The soul can be united only with a living body. Since it is of a mental nature, also, among finite beings so: far as they are knowable by us, exclusively of a human nature, this union can only take place with the body of man.


The human body, like that of animals, is a machine. Its principle of life is the fireplace in it which prepares the warmth of life, and imparts it to the whole organism, fire, whose material is the blood, and whose place is the heart. Harvey's great discovery of the motion of the blood and heart of animals explained this fundamental principle in the mechanism of life, and made an epoch in the history of biology. Descartes became acquainted with it when he was finishing his “Cosmos,” and absorbed in the investigation of the human body, and had come by his own path to a like conclusion. This doctrine appeared to him so important, and so great and evident a triumph of the mechanical physics and of the scientific method in general, that he expounded it as an example of the latter in the fifth part of his “Discours,” and, referring to Harvey's famous discovery, explained the motion of the heart and the circulation of the blood through the arteries and veins."
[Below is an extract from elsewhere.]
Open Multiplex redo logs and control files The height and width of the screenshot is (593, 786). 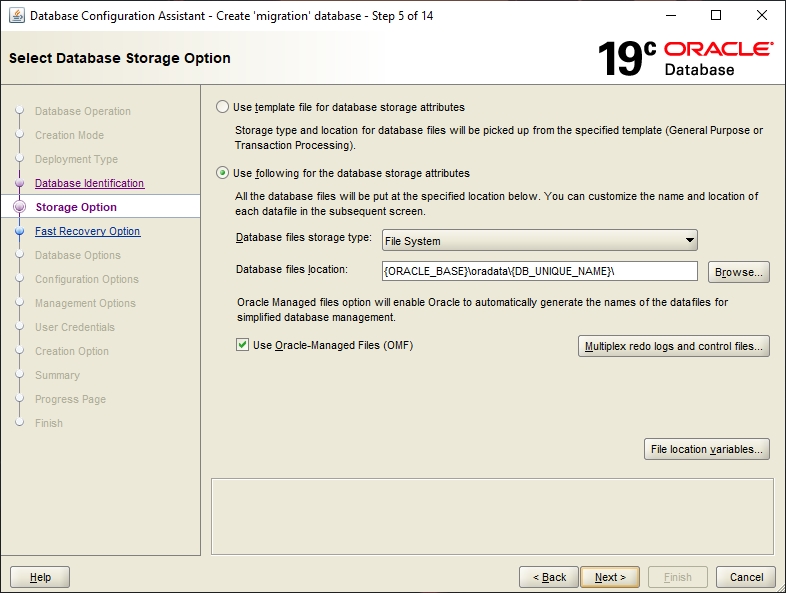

According to these fundamental conditions, Descartes discusses the remaining parts and function of the machine of the animal-human body. The organs of motion are the muscles, those of feeling are the nerves. The heart is the central organ of the blood and its motion, that of the nerves is the brain. Descartes represents an organ as acting between the two, whose origin and activity he characterizes as the most remarkable phenomenon of life. The finest, most mobile, most fiery particles of the blood, which are produced in the heart by a kind of distillation, ascend by mechanical laws through the arteries into the brain, and are led from thence to the nerves, and, through these, to the muscles. They cause feeling and motion in those organs, and, therefore, administer the real functions of life; and hence Descartes calls them animal spirits (esprits animaux). “The most remarkable fact in these things is the origin of animal spirits, which are like a very fine wind, or, better, a very pure and active flame, which constantly ascends in the greatest abundance from the heart into the brain, and goes thence through the nerves into the muscles, and imparts motion to all the members. But why the most mobile and the finest particles of blood, which, as such, make the best material for the animal spirits, go rather to the brain than elsewhere, is very simply explained by the fact that the arteries, which carry them to the brain, ascend from the heart in the most direct line; and if several things are striving to move at the same time in the same direction, while, as in the case of the particles of the blood, which strive to go to the brain from the left ventricle of the heart, there is not room enough for all, it follows from the laws of mechanics, which are identical with the laws of nature, that the weaker and less mobile must give place to those that are stronger, and that these alone must make their way to the brain.”

In like manner, all our involuntary motions, as in general all the activities which we have in common with animals, depend only upon the arrangement of our organs and the motion of our animal spirits, which, excited by the warmth of the heart, take their natural course into the brain, and thence into the nerves and muscles, in the same manner as the motion of a watch is produced only by the force of its spring and the form of its wheels.”